--- EXERCISE INSTRUCTIONS ---
Only an exact repetition of all the entries will be accepted.

****

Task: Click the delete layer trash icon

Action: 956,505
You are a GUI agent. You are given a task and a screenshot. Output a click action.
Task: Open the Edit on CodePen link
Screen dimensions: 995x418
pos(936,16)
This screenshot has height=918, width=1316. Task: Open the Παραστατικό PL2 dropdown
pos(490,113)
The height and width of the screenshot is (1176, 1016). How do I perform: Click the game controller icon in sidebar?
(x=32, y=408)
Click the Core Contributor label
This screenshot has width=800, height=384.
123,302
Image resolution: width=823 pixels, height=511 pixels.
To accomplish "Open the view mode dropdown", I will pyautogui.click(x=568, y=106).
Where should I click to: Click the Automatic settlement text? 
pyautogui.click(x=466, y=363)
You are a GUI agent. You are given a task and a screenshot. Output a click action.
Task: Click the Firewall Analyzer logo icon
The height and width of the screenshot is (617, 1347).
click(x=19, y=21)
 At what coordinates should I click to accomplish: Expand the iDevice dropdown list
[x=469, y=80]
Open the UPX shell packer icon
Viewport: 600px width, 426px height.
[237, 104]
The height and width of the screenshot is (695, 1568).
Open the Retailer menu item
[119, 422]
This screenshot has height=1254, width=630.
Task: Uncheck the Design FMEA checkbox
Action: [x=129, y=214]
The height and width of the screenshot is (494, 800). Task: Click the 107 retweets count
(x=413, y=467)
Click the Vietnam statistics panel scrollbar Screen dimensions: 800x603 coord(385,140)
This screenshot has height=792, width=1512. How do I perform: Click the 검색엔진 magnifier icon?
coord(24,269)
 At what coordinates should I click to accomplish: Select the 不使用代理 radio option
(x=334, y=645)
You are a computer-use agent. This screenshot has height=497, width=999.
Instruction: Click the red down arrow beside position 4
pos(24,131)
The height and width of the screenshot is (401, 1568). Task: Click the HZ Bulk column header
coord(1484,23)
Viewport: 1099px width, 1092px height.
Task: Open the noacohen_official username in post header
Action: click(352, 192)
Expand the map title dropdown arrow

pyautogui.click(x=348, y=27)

****

--- OUTPUT OF THE EXERCISE ---
Task: Click the delete layer trash icon

Action: 956,505
You are a GUI agent. You are given a task and a screenshot. Output a click action.
Task: Open the Edit on CodePen link
Screen dimensions: 995x418
pos(936,16)
This screenshot has height=918, width=1316. Task: Open the Παραστατικό PL2 dropdown
pos(490,113)
The height and width of the screenshot is (1176, 1016). How do I perform: Click the game controller icon in sidebar?
(x=32, y=408)
Click the Core Contributor label
This screenshot has width=800, height=384.
123,302
Image resolution: width=823 pixels, height=511 pixels.
To accomplish "Open the view mode dropdown", I will pyautogui.click(x=568, y=106).
Where should I click to: Click the Automatic settlement text? 
pyautogui.click(x=466, y=363)
You are a GUI agent. You are given a task and a screenshot. Output a click action.
Task: Click the Firewall Analyzer logo icon
The height and width of the screenshot is (617, 1347).
click(x=19, y=21)
 At what coordinates should I click to accomplish: Expand the iDevice dropdown list
[x=469, y=80]
Open the UPX shell packer icon
Viewport: 600px width, 426px height.
[237, 104]
The height and width of the screenshot is (695, 1568).
Open the Retailer menu item
[119, 422]
This screenshot has height=1254, width=630.
Task: Uncheck the Design FMEA checkbox
Action: [x=129, y=214]
The height and width of the screenshot is (494, 800). Task: Click the 107 retweets count
(x=413, y=467)
Click the Vietnam statistics panel scrollbar Screen dimensions: 800x603 coord(385,140)
This screenshot has height=792, width=1512. How do I perform: Click the 검색엔진 magnifier icon?
coord(24,269)
 At what coordinates should I click to accomplish: Select the 不使用代理 radio option
(x=334, y=645)
You are a computer-use agent. This screenshot has height=497, width=999.
Instruction: Click the red down arrow beside position 4
pos(24,131)
The height and width of the screenshot is (401, 1568). Task: Click the HZ Bulk column header
coord(1484,23)
Viewport: 1099px width, 1092px height.
Task: Open the noacohen_official username in post header
Action: click(352, 192)
Expand the map title dropdown arrow

pyautogui.click(x=348, y=27)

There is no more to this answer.